Bionik ist der Schlüssel zu Innovationen auch auf Gebieten, wo man bisher mit konventionellen Methoden nur noch kleine Schritte zur Verbesserung von bestehenden Entwicklungen gehen konnte. Da die Bionik aufgrund ihres starken interdisziplinären Charakters als Katalysator über die Fachgrenzen hinweg fungiert, nimmt sie auch eine weiterreichende Schlüsselstellung für die Technologieentwicklung und den Systemwandel ein. Durch bionische Forschung können neue und wirksame Formen interdisziplinärer Zusammenarbeit realisiert und die zielgerichtete Verknüpfung von wissenschaftlicher Forschung mit industrieller Entwicklung vorangetrieben werden.

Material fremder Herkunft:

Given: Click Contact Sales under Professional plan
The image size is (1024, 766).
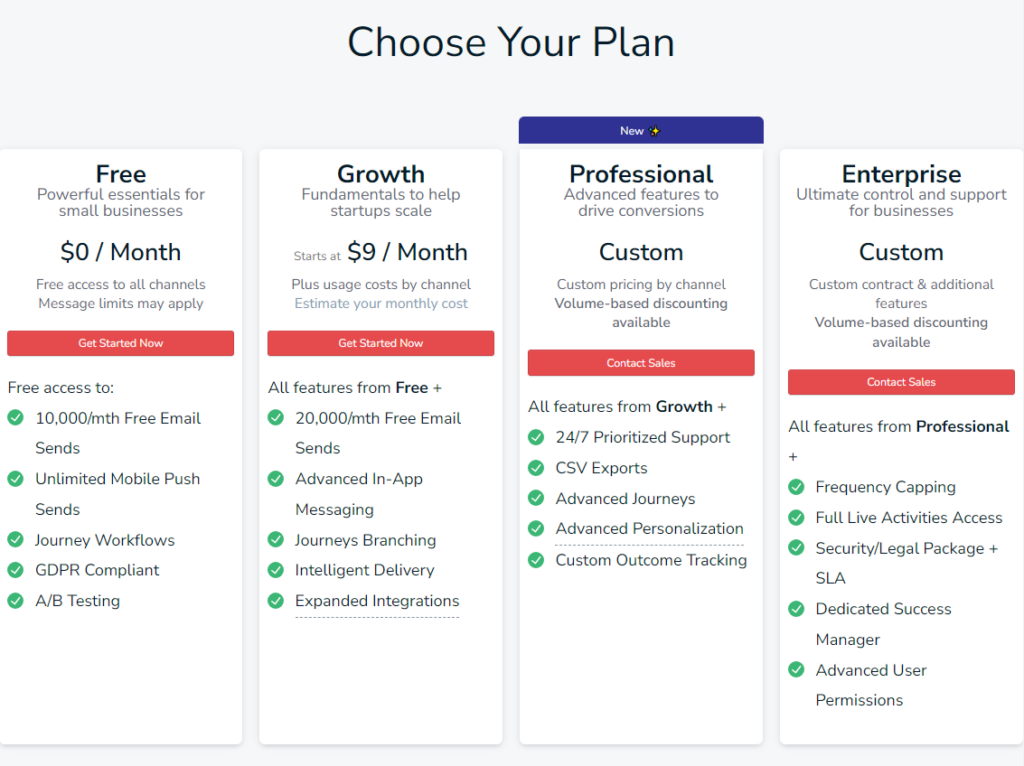Looking at the screenshot, I should click(641, 362).

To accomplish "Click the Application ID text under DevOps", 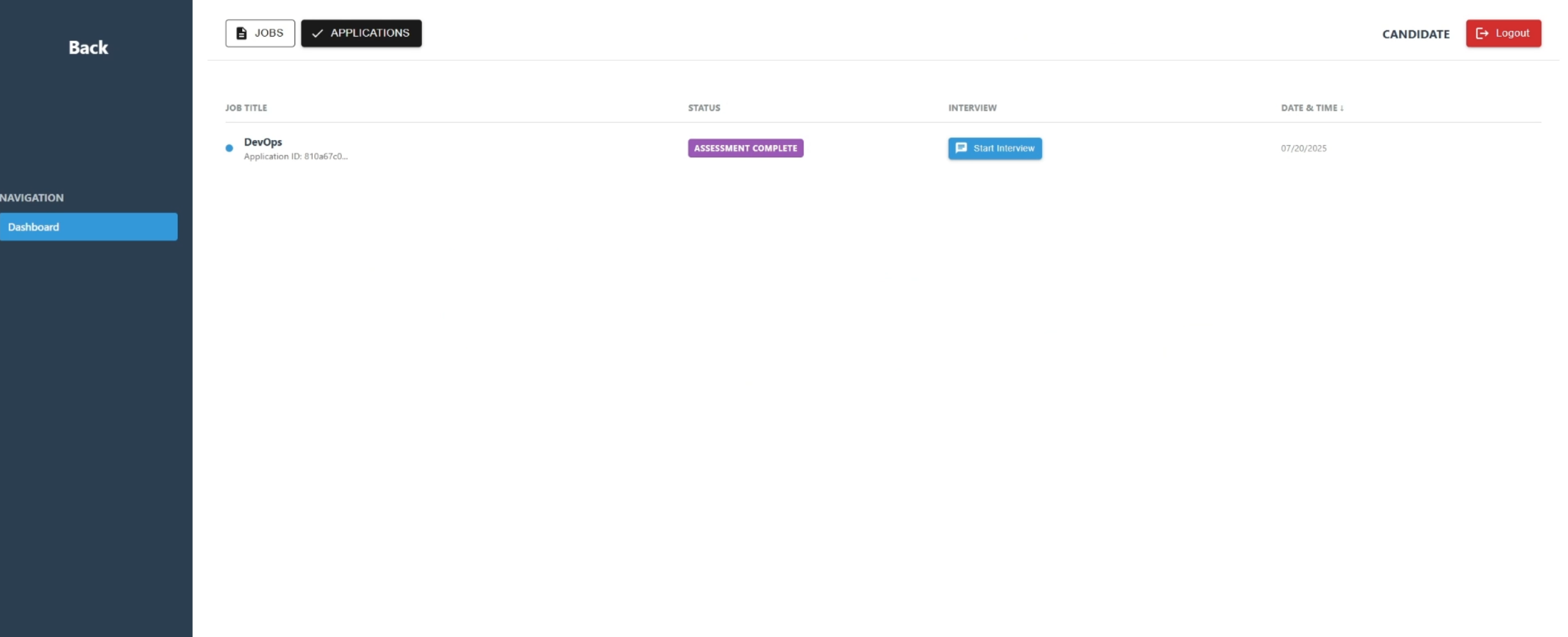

So wie die Bionik zu diesen brachenübergreifenden Innovationen beiträgt, erfährt sie selbst durch den wissenschaftlichen und technologischen Fortschritt auf anderen Fachgebieten starken Vorschub. Die letzten Jahre und Jahrzehnte brachten Erkenntnisse und Methoden hervor, z.B. im Bereich der Nanotechnologie, durch die viele Strukturen und Funktionsweisen der belebten Natur überhaupt erst untersucht und viele technische Umsetzungen überhaupt erst gewagt werden konnten.
Mit der Fördermaßnahme "BIONA - Bionische Innovationen für nachhaltige Produkte und Technologien" soll das große Ideenrepertoire der belebten Natur für nachhaltige und wettbewerbsfähige Lösungen weiter erschlossen werden. BIONA unterstützt den Transfer von innovativen bionischen Ansätzen in Prototypen und Demonstrationsmodelle. Wie die Bionik selbst, so ist auch BIONA nicht auf eine bestimmte Wissenschaftsdisziplin oder Branche festgelegt, sondern umfasst die Bereiche Materialien und Stoffe, dynamische Systeme, statische Konstruktionen, Prozesse, Datenübertragung und -verarbeitung sowie Organisationsformen.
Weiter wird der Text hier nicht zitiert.